I do not teach writing, but I require all of my students to write papers in my classes. In the process, I encounter a range of recurring issues (as all you Lit/English profs out there get to enjoy daily, I'm sure!) I have papers due in two of my classes this week. Today, I received an email from a student in a class where they submitted first drafts. Like many of this student's classmates, s/he used a vast number of direct quotations in the paper. Now, in my field it is NOT standard practice to use direct quotes, unless you are citing a legal document, personal account, or some other special case. I find myself marking student papers with comments like "do not use direct quotes" or "paraphrase". I have also referred them to this site to explain the way I expect sources to be cited. It remains a problem, though. The above mentioned student sent an email today including this:
I don't understand why it's better to paraphrase than it would be to use the direct words out of the sources. I feel that by using the direct quotes from the sources it strengthens your argument.
I responded with:
It is standard in the social sciences and sciences to NOT use direct quotes, the way they are used in the humanities. See this link: (link above). If you are citing a specific law or code, it's OK to use a direct quote, otherwise you should synthesize the information from your sources into your own words.
Good luck, Dr. N.
I wonder if others encounter the same issues? This student is about to graduate and will be teaching high school next fall (not in the humanities, I might add!)!

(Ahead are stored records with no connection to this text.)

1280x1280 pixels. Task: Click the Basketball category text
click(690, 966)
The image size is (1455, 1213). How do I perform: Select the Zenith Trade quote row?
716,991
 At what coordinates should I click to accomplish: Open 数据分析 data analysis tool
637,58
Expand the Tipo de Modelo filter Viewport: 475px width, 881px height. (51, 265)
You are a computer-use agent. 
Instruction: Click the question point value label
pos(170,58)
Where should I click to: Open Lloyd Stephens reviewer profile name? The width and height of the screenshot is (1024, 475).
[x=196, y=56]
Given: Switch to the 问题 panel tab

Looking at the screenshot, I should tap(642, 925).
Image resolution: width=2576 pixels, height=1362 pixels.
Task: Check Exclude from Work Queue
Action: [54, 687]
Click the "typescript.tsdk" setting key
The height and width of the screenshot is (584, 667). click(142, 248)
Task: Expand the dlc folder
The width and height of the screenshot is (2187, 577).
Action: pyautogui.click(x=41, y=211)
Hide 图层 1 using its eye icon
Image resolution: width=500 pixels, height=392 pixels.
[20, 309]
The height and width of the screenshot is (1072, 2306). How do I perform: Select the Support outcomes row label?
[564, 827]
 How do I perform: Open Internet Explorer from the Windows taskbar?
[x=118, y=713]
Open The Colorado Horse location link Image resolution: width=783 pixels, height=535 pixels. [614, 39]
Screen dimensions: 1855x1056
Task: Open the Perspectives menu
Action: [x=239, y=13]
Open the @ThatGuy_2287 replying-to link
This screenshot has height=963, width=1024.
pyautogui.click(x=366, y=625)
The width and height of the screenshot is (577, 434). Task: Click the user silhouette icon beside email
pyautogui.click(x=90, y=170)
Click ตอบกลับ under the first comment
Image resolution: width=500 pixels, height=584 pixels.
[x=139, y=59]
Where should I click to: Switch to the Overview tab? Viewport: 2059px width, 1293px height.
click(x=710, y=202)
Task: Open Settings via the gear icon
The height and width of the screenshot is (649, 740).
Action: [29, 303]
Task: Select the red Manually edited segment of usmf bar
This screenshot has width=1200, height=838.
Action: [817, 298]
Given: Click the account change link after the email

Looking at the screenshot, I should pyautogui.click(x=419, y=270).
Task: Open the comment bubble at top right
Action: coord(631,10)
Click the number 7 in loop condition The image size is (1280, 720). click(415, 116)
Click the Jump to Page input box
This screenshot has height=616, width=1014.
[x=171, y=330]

Does anyone else see reason for alarm? Am I wasting my time to require these papers? I often wonder if the only writing the students are doing is in their English courses- most of them cite in MLA format (not appropriate for any of the courses I teach) or use footnotes or other schemes of their own. My U is supposed to have excellent students from the tops of their classes, but I am not impressed with most of the writing I see. Any other rants out there- since many of us will be heading to grading jail soon?